**Data records**
^^^^^^^^^^^^^^^^

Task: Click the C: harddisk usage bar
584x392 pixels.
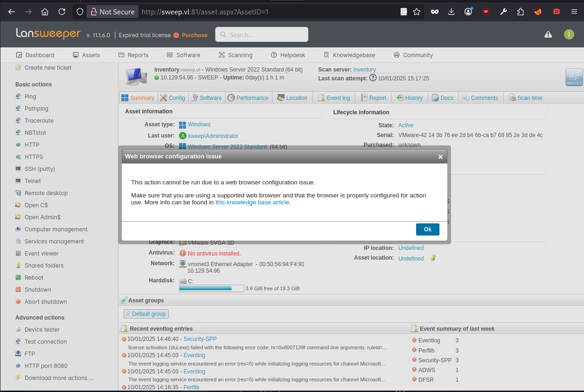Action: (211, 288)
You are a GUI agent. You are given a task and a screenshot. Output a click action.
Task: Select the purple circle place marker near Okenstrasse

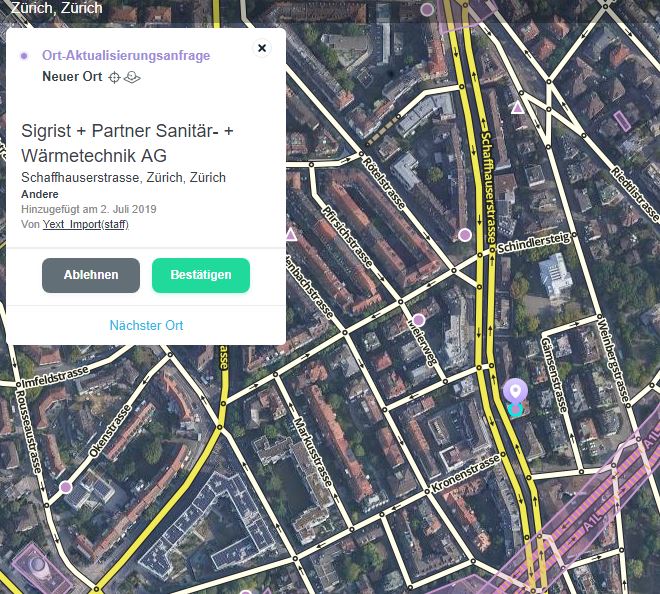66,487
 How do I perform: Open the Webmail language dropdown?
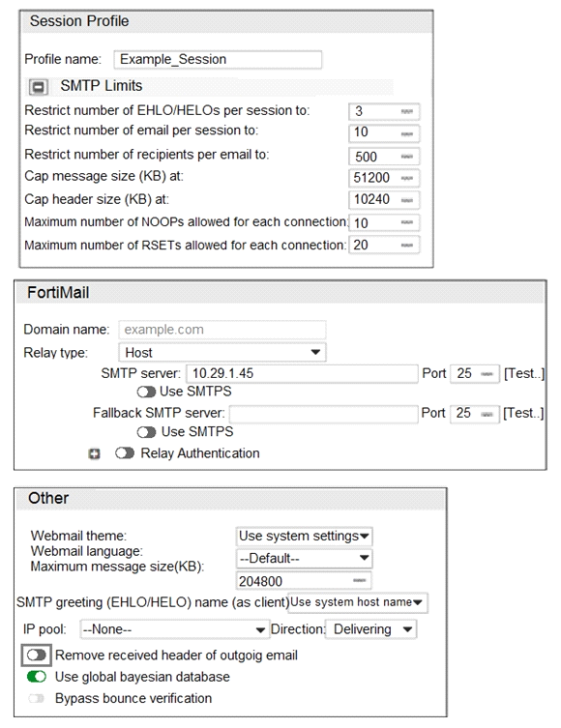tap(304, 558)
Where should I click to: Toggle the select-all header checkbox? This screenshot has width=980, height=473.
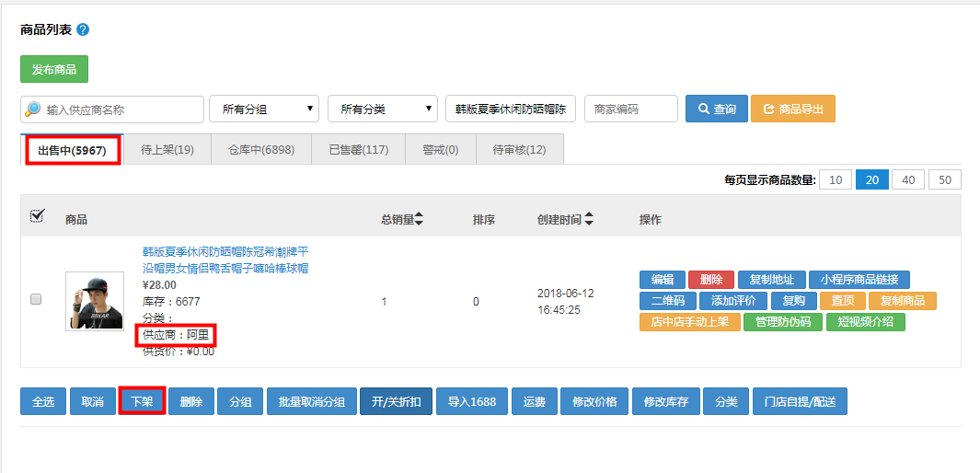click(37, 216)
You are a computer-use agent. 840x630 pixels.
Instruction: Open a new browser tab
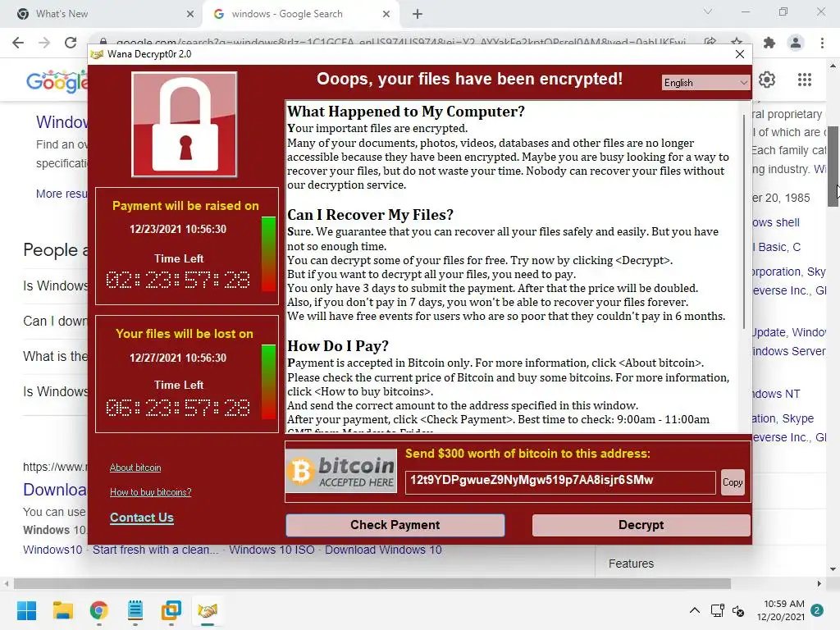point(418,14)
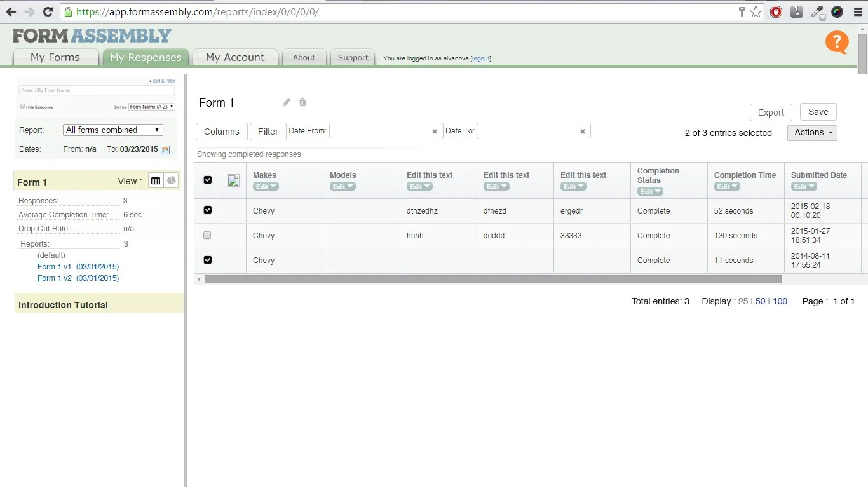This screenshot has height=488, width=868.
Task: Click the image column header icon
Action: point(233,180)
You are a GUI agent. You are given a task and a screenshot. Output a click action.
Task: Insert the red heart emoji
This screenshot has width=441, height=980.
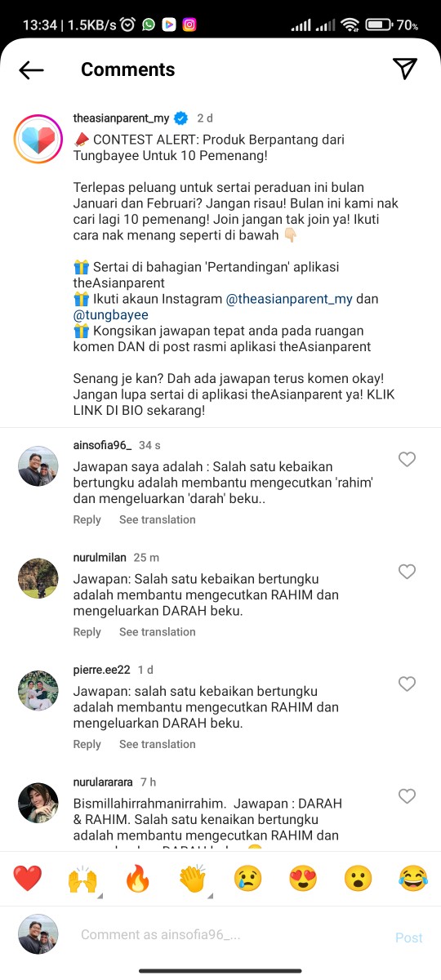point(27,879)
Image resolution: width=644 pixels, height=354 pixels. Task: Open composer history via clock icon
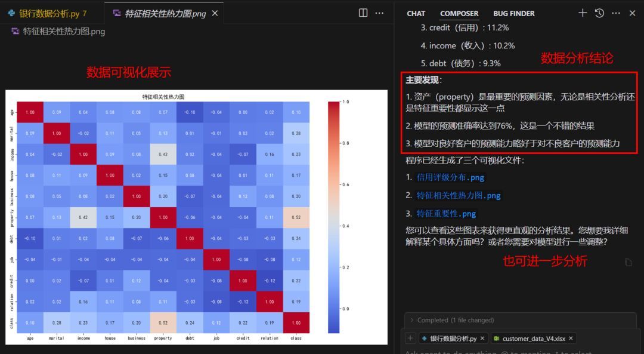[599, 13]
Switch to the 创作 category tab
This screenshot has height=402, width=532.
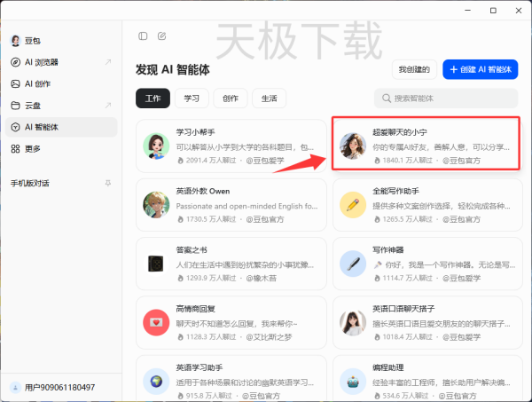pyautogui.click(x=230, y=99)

^^^^^^^^^^^^^^^^

Nothing but the lines from the line with "Where should I" through the last line of the data above should be printed, exactly as written and without pictures.

Where should I click to: Toggle the select-all header checkbox? This screenshot has width=980, height=473.
click(37, 216)
You are a computer-use agent. 840x630 pixels.
Instruction: Open a new browser tab
point(418,14)
This screenshot has height=488, width=868.
Task: Click the image column header icon
Action: point(233,180)
You are a GUI agent. You are given a task and a screenshot. Output a click action.
Task: Insert the red heart emoji
This screenshot has width=441, height=980.
point(27,879)
Image resolution: width=644 pixels, height=354 pixels. Task: Open composer history via clock icon
[599, 13]
Switch to the 创作 category tab
This screenshot has height=402, width=532.
pyautogui.click(x=230, y=99)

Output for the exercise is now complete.